A décharge on peut argumenter que cette problématique « temporelle » existe déjà dans la procédure actuelle puisque la contestation près de l’inspecteur du travail peut être suivie d’un recours gracieux au Ministre du Travail puis portée devant le Tribunal Administratif puis devant la Cour d’Appel Administrative et in fine devant le Conseil d’Etat. Ces différents recours ne sont dans la situation actuelle ni d’évidence, rapides ni gratuits Ces recours « administratifs » ne sont pas suspensifs des décisions que doivent prendre les employeurs. Ils ne devraient pas l’être non plus dans la nouvelle procédure de contestation.
Les Services de Santé au travail seront mis à contribution secondairement au civil par la partie à qui l’avis du médecin du travail faisait grief, et qui aura finalement réussi à contrarier cet avis.
Questions diverses
- Le travailleur handicapé qui ne s’est pas déclaré « handicapé » à l’employeur, affecté à un poste dit sans risques particuliers est vu aprés l'embauche alors qu’il aurait du être vu avant l'embauche par le médecin du travail : infraction automatique ?
- Le travailleur affecté à un poste sans risques se fait reconnaitre RQTH – est-il obligé de le dire à son employeur pour bénéficier d’une visite d’aptitude ?
- Le médecin du travail qui voit un travailleur handicapé (TH) « sans délais » car le salarié s’est déclaré TH à l’infirmière sera « dénoncé" à l’employeur
- C’est vrai aussi en cas de découverte d’une pathologie par l’infirmière. Cet envoi provoque de facto quelque part une rupture de la confidentialité car le salarié sera identifié par l’employeur : qu’est-ce que tu as ?
- Le salarié affecté à un poste sans risques particuliers, est victime d’un AT (alors qu’en principe ça ne devrait pas) : l’employeur est-il responsable ? il aurait dû identifier les risques et lui faire passer une visite d’aptitude ? Carton rouge ?
- Le salarié inapte et qui est salarié protégé peut contester l’inaptitude (délai !) en référé expertise) et son licenciement est soumis à autorisation mais que fera l’Inspecteur du Travail si l’inaptitude est contestée – il attend ? Combien de temps ?

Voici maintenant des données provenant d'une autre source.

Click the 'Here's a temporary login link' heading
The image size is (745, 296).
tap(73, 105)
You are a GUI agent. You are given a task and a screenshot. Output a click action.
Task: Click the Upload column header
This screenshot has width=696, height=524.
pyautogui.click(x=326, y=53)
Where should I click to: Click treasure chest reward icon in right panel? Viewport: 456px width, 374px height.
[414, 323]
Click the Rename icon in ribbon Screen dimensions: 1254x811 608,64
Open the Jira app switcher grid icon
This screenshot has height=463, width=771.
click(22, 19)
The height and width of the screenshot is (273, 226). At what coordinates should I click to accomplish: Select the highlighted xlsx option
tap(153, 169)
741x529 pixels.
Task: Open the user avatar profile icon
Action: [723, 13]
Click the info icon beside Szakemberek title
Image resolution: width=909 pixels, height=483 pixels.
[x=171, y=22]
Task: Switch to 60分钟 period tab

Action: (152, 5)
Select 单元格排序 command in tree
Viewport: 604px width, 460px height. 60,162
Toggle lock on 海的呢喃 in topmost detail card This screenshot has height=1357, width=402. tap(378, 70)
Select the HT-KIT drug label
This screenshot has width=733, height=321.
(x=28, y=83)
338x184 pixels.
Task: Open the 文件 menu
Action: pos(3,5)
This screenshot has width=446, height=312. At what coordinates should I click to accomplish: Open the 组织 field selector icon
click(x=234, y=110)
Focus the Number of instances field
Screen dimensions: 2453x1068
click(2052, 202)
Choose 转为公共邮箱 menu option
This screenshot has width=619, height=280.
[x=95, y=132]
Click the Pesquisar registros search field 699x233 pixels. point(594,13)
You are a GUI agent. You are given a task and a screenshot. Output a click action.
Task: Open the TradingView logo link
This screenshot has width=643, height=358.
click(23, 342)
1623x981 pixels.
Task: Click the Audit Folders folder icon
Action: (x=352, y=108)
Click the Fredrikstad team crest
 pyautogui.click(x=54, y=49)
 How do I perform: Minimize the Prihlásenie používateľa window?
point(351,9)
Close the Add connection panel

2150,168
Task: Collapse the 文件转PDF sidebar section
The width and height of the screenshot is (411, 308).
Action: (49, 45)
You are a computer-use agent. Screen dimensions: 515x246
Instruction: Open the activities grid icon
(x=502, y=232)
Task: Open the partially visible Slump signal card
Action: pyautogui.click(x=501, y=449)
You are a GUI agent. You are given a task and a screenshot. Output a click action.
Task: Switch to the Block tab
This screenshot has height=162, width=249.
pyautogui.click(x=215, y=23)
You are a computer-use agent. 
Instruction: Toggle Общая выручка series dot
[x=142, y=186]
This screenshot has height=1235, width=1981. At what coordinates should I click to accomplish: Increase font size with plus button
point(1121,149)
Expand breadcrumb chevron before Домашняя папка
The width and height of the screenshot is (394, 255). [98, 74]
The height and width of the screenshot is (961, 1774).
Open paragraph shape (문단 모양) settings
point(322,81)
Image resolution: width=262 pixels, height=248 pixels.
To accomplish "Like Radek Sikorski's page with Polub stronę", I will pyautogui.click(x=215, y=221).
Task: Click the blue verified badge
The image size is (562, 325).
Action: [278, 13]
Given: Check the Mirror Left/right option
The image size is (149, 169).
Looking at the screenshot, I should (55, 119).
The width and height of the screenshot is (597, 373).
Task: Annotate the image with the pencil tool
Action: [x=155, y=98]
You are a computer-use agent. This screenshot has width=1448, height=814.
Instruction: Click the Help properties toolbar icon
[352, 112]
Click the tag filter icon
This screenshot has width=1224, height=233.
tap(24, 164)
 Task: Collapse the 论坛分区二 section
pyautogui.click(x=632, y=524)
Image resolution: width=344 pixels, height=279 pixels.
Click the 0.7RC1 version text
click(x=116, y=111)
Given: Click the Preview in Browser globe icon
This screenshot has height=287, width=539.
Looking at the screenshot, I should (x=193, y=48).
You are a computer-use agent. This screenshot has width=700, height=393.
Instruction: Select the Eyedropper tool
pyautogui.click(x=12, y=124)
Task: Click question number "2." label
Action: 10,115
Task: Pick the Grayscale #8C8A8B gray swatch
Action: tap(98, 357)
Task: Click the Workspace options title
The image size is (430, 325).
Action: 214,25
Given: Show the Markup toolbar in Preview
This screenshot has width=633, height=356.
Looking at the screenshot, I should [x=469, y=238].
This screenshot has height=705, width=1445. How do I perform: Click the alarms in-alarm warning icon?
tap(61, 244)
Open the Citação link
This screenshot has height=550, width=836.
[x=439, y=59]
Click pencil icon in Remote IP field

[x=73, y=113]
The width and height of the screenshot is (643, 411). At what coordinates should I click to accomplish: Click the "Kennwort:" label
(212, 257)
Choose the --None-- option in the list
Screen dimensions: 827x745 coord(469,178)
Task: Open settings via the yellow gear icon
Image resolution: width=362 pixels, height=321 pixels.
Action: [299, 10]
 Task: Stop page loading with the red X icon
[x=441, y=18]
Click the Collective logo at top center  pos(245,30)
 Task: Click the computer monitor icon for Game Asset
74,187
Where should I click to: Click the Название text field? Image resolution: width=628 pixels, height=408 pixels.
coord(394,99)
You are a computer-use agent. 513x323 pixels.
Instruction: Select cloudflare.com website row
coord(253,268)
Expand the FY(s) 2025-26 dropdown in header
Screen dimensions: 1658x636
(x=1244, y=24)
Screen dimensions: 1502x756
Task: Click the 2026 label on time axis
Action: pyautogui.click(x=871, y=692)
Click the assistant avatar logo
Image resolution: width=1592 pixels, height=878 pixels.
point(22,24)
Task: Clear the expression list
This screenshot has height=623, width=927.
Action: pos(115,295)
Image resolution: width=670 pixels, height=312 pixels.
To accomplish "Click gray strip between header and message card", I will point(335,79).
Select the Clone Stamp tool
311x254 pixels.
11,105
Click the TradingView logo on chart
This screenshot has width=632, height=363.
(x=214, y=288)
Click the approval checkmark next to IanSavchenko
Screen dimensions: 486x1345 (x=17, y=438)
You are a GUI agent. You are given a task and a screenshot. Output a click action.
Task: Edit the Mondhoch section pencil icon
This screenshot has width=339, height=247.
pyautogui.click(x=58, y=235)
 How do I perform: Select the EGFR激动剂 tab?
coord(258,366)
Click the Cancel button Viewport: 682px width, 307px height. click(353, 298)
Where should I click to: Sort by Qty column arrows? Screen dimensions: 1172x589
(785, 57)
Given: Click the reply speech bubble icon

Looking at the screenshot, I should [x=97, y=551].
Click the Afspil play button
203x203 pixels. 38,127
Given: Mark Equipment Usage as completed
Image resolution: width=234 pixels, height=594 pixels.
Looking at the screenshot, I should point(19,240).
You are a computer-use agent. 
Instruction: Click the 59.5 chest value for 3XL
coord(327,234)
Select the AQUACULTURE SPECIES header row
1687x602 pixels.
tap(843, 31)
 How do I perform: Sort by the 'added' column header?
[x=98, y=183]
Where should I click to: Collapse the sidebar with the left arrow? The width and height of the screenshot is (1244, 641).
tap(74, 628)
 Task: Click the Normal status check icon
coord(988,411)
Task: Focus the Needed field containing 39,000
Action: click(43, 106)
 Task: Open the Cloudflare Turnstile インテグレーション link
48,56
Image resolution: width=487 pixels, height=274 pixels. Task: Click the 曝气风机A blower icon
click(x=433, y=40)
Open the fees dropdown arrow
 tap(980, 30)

- Cerise sur le gâteau pour le cas précédent, logiquement après l’expertise il y a jugement de fond, appel possible et cassation – l’Inspecteur du Travail attend toujours ? Enfin on peut contester la décision de l’Inspecteur du Travail – cela prendra 10 ou 15 ans ?
Pour conclure
Les Décrets sont attendus avec impatience. Ils seront (peut-être) l’occasion de rectifier certains aspects de la loi travail, en particulier pour ce qui concerne la santé au travail.
Le manque criant de dialogue social dans la rédaction de ce texte a des conséquences évidentes.
Espérons que les danseurs de ce tango mal maitrisé ne se prennent pas les pieds dans le tapis.